I know, right?! With the first spark plug out I started laughing so hard, then had to explain to my son what was so funny about it. When I showed old plug next to new plug he was able to appreciate the humor. I also used that opportunity to show him how to check the gap with feeler gauges.
Was there water inside the plug hole #2? If the spark plug wasn't firing, I don't see why the rod bearing would go, but maybe the piston rings have worn out being washed with fuel mixture. The main reason for worn rod bearings is a clogged PCV causing sludge inside the oil pan - mostly bearing #5 will be affected
There was no water when we were removing the plug from #2, but the evidence of moisture having been present at some point is undeniable.

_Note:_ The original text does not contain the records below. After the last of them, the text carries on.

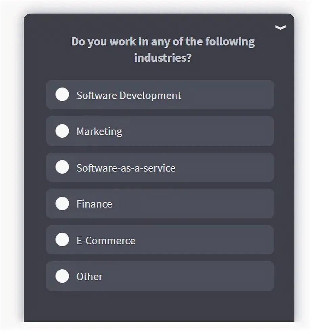The width and height of the screenshot is (312, 331).
Task: Click the 'Marketing' label text
Action: (x=99, y=132)
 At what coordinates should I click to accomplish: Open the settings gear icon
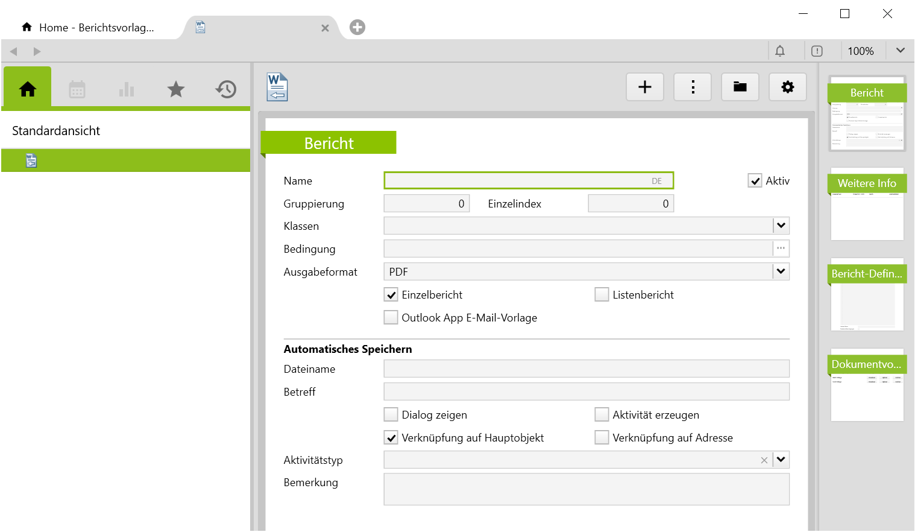(788, 87)
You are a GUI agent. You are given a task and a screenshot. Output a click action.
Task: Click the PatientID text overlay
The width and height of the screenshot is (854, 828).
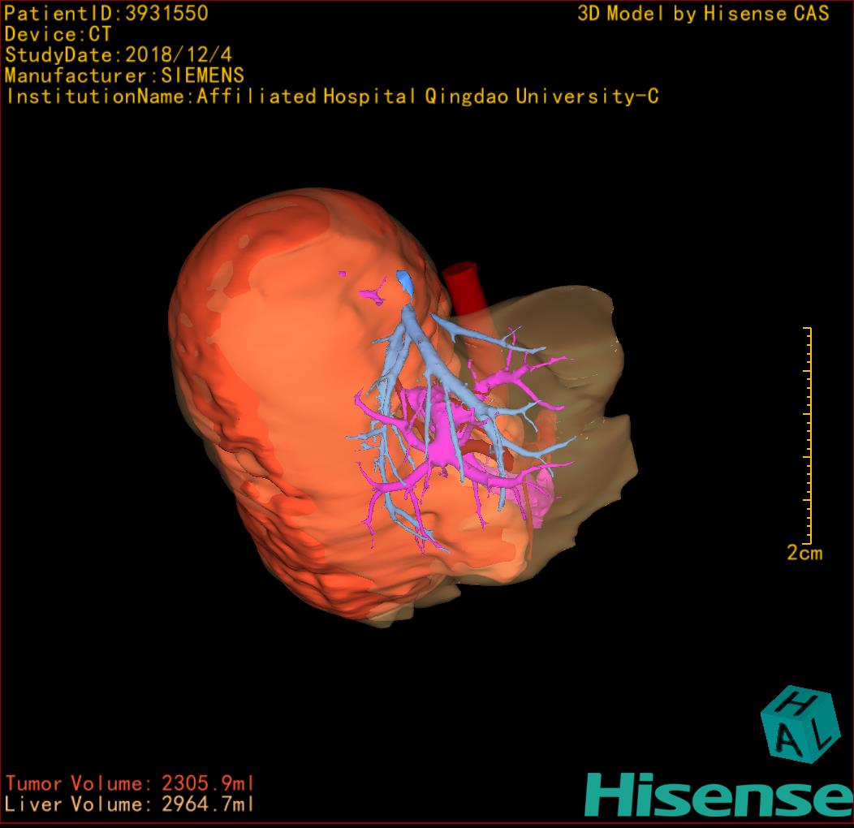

I haven't learned enough theory to understand what happens to the cylinder when that bearing fails, but I remember that Subaru wouldn't idle at all, and when I was trying to identify the cause of knocking, the engine had to be revved somewhat to run long enough for a video. This was another reason why I was in denial about Volvo bearing failure: I assumed that the engine won't keep idling when even one bearing fails. But maybe it's the degree of failure that makes the difference. On Subaru the crankshaft journal was scored, and I had to buy a new crankshaft. Maybe (crossing my fingers) the one on Volvo still has enough remnants of the bearing to have left the crankshaft undamaged. Hope always dies last, right?